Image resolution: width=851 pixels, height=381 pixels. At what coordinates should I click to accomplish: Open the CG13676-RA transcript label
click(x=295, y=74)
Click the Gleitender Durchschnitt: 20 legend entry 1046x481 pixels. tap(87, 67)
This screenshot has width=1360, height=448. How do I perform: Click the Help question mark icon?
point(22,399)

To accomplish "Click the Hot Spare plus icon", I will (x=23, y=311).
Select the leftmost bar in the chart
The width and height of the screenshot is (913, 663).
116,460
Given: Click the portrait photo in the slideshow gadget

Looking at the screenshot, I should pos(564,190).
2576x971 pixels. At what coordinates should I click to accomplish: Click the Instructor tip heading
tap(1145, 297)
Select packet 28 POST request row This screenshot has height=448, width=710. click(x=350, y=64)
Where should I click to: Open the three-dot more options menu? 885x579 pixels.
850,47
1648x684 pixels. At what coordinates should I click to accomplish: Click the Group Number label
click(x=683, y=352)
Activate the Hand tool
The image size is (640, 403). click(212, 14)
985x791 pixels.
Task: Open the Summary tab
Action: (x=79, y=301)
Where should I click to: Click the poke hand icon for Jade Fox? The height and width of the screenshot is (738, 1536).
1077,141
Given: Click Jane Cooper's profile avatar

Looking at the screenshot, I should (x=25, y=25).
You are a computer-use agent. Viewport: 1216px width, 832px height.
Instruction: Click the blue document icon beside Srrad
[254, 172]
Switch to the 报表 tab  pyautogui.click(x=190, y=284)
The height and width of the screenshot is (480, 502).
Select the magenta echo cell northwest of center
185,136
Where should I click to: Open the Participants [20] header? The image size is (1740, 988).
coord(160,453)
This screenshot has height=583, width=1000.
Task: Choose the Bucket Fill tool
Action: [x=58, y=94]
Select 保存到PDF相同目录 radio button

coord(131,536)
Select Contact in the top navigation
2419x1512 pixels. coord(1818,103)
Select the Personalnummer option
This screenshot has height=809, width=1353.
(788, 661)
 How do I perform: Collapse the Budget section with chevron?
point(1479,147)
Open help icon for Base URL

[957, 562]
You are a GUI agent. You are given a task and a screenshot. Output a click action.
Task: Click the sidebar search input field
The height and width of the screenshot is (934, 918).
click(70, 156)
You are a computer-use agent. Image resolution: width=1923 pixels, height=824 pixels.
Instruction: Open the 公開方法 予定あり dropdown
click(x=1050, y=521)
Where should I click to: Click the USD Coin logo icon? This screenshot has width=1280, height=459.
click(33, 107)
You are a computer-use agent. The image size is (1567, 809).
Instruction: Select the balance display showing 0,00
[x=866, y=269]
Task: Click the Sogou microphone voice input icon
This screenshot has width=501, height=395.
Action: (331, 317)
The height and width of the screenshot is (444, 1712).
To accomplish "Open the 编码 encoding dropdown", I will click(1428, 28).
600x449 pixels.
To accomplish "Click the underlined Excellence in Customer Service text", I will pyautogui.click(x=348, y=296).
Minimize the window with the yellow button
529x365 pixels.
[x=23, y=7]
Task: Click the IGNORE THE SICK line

» The problem:
Copy out, from the records above, every line that holds the string "computer".

» Result of this task:
You are a computer-use agent. Viewport: 1216px width, 832px height.
You are a computer-use agent. Image resolution: width=1923 pixels, height=824 pixels.
You are a computer-use agent. The image size is (1567, 809).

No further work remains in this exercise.